After exhausting efforts at informal conciliation, Haire filed a second EEO complaint on May 2, 1996. In addition to alleging discrimination on the basis of race, sex, and marital status, she also alleged that she suffered from retaliatory actions due to her filing of the first EEO *480 charge. Among the alleged retaliatory acts were the transfer to FSA, the assignment to an Oxford duty station instead of Calhoun City, as well as the nature of the working conditions and the duties imposed upon her at her new station. She also alleged her failure to receive promotions to positions as Supervisory Community Development Manager in Calhoun City and as a Rural. Development Specialist in Grenada, Mississippi were the result of retaliatory animus on the part of agency officials.

On November 20, 1998, Haire filed her Complaint in this Court, alleging retaliation in violation of 42 U.S.C. § 2000e-3. Defendants filed an answer denying liability. The defendants now seek summary judgment on' all claims advanced by the plaintiff. The Court has reviewed the parties’ submissions and supporting legal authority and is ready to rule.

STANDARD OF REVIEW

The Federal Rules of Civil Procedure, Rule 56(c), authorizes summary judgment where “the pleadings, depositions, answers to interrogatories and admissions on file, together with affidavits, if any, show that there is no genuine dispute as to any material fact and that the moving party is entitled to judgment as a matter of law.” Celotex Corporation v. Catrett, 477 U.S. 317, 322, 106 S.Ct. 2548, 91 L.Ed.2d 265 (1986). The existence of a material question of fact is itself a question of law that the district court is bound to consider before granting summary judgment. John v. State of La. (Bd. Of T. for State C. & U.), 757 F.2d 698/712 (5th Cir.1985).

A judge’s function at the summary judgment stage is not himself to weigh the evidence and determine the truth of- the matter, but to determine whether there is a genuine issue for trial. There is no issue for trial unless there is sufficient evidence favoring the non-moving party for a jury to return a verdict for that party. If the evidence is merely colorable, or is not significantly probative, summary judgment may be granted. Anderson v. Liberty Lobby, Inc., 477 U.S. 242, 106 S.Ct. 2505, 91 L.Ed.2d 202 (1986).

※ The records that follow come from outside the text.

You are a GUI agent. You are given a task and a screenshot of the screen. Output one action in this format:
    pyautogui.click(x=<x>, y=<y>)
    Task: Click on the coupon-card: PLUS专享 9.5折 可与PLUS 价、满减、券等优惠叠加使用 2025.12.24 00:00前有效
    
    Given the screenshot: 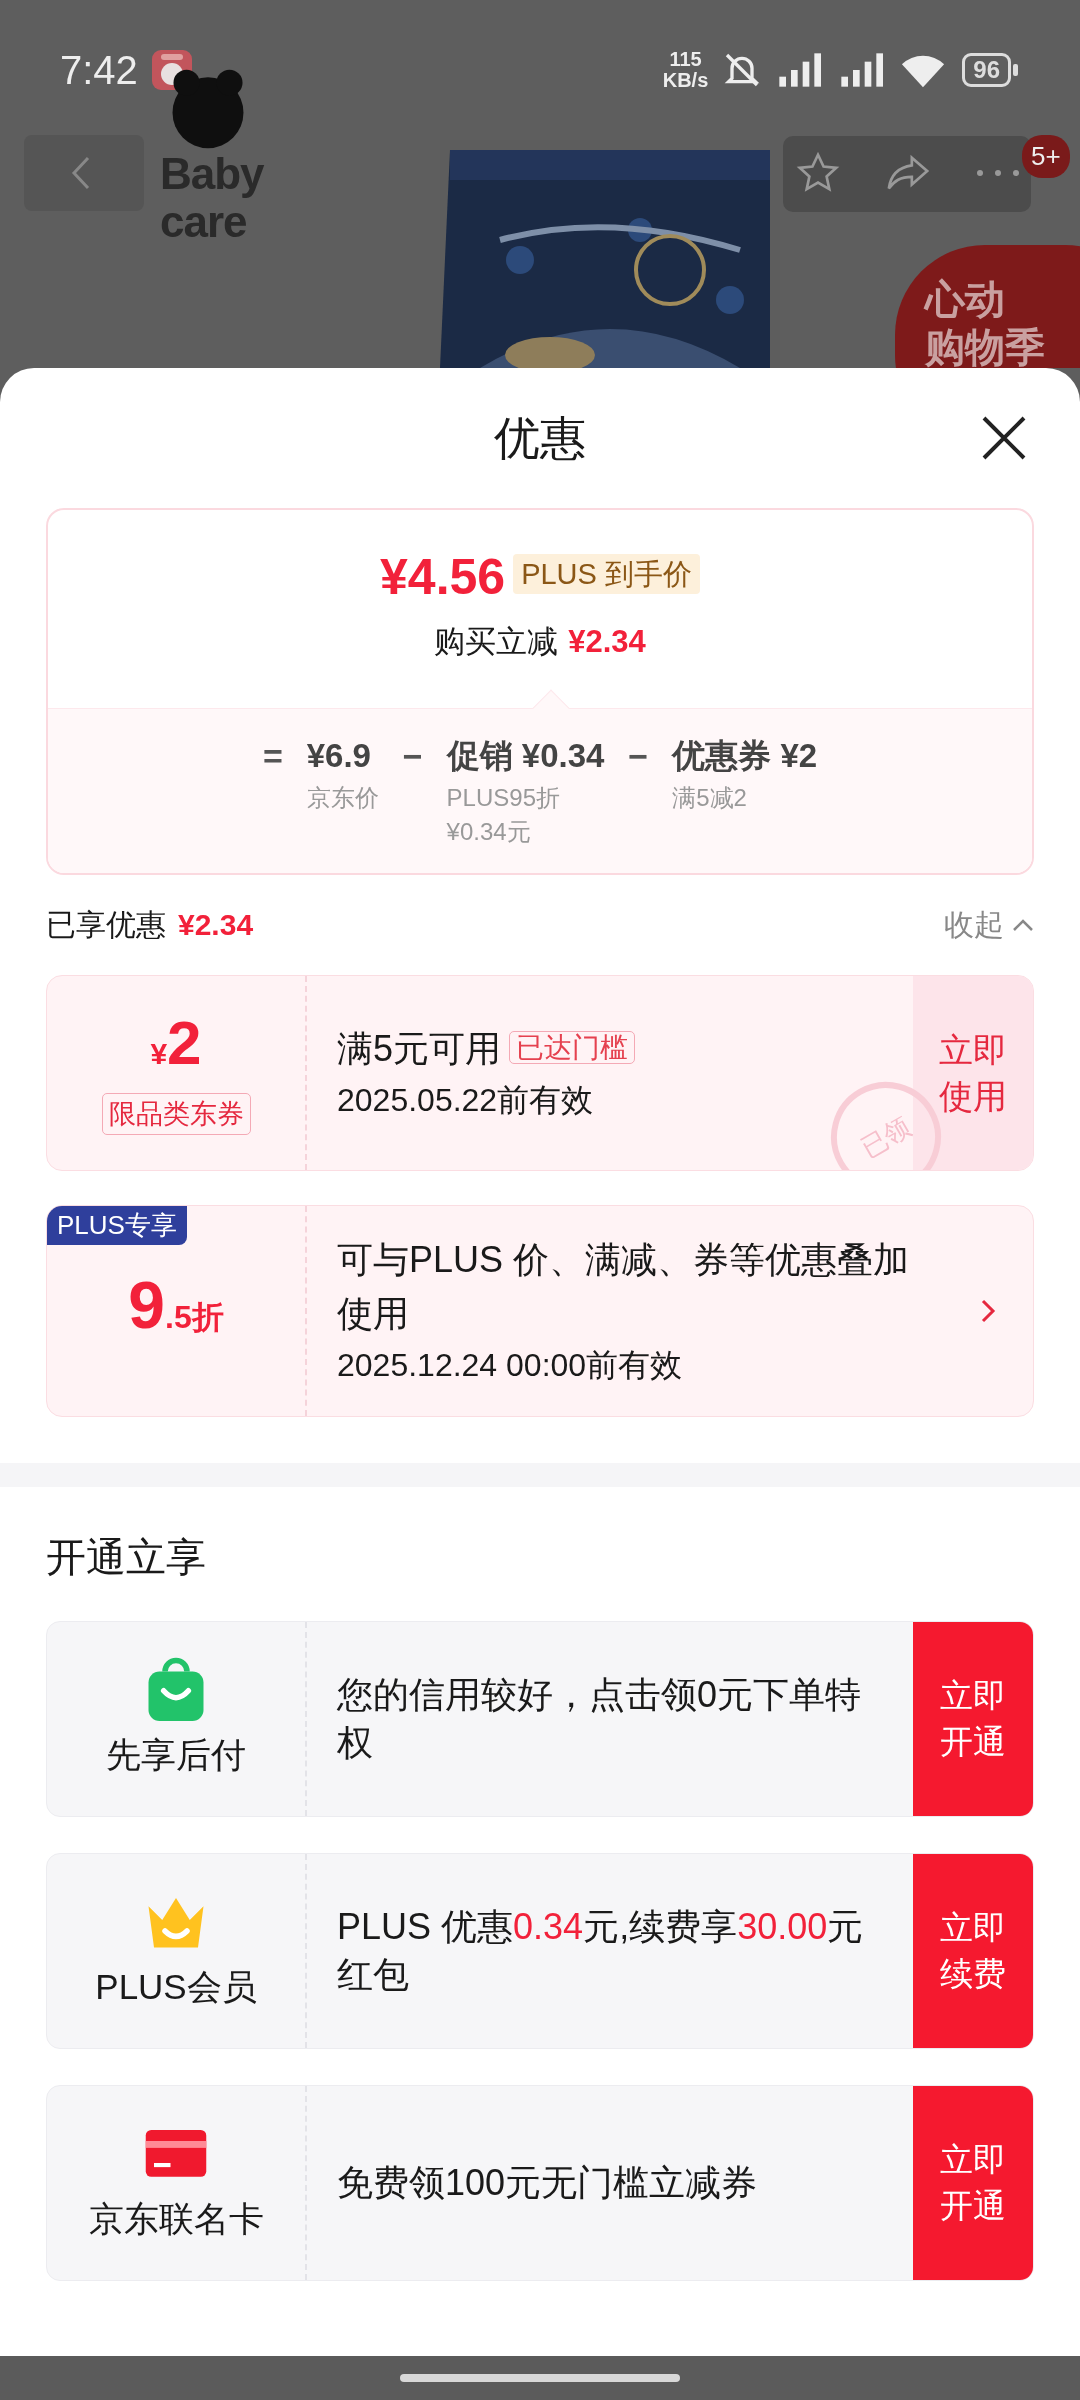 What is the action you would take?
    pyautogui.click(x=540, y=1310)
    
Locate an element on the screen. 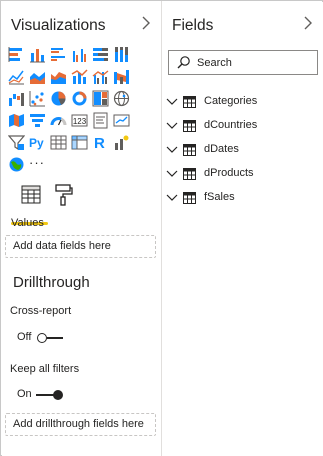 This screenshot has height=456, width=323. field-table-row: dDates is located at coordinates (241, 150).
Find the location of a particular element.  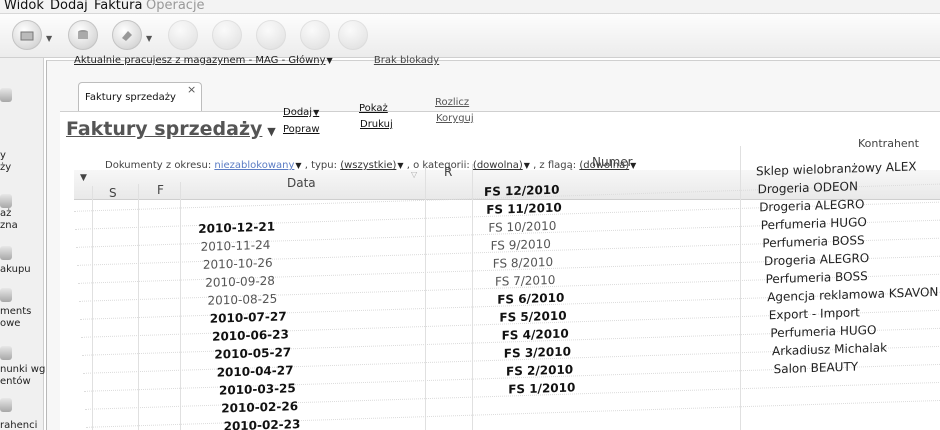

cell-date: 2010-02-23 is located at coordinates (262, 424).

Although Rule 56 is peculiarly adapted . to the disposition of legal questions, it is not limited to that role. Professional Managers, Inc. v. Fawer, Brian, Hardy & Zatzkis, 799 F.2d 218, 222 (5th Cir.1986). “The mere existence of a disputed factual issue, therefore, does not foreclose summary judgment'. The dispute must be genuine, and the facts must be material.” Id. “With regard to ‘materiality’, only those disputes over facts that might affect the outcome of the lawsuit under the governing substantive law will preclude summary judgment.” Phillips Oil Company, v. OKC Corporation, 812 F.2d 265, 272 (5th Cir.1987). Where “the summary judgment evidence establishes that one of the essential elements of the plaintiffs cause of action does not exist as a matter of law, ... all other contested issues of fact are rendered immaterial.” See Celotex, 477 U.S. at 323, 106 S.Ct. at 2552. Topalian v. Ehrman, 954 F.2d 1125, 1138 (5th Cir.1992).

In making its determinations of fact on a motion for summary judgment, the Court must view the evidence submitted by the parties in a light most favorable to the non-moving party. McPherson v. Rankin, 736 F.2d 175, 178 (5th Cir.1984).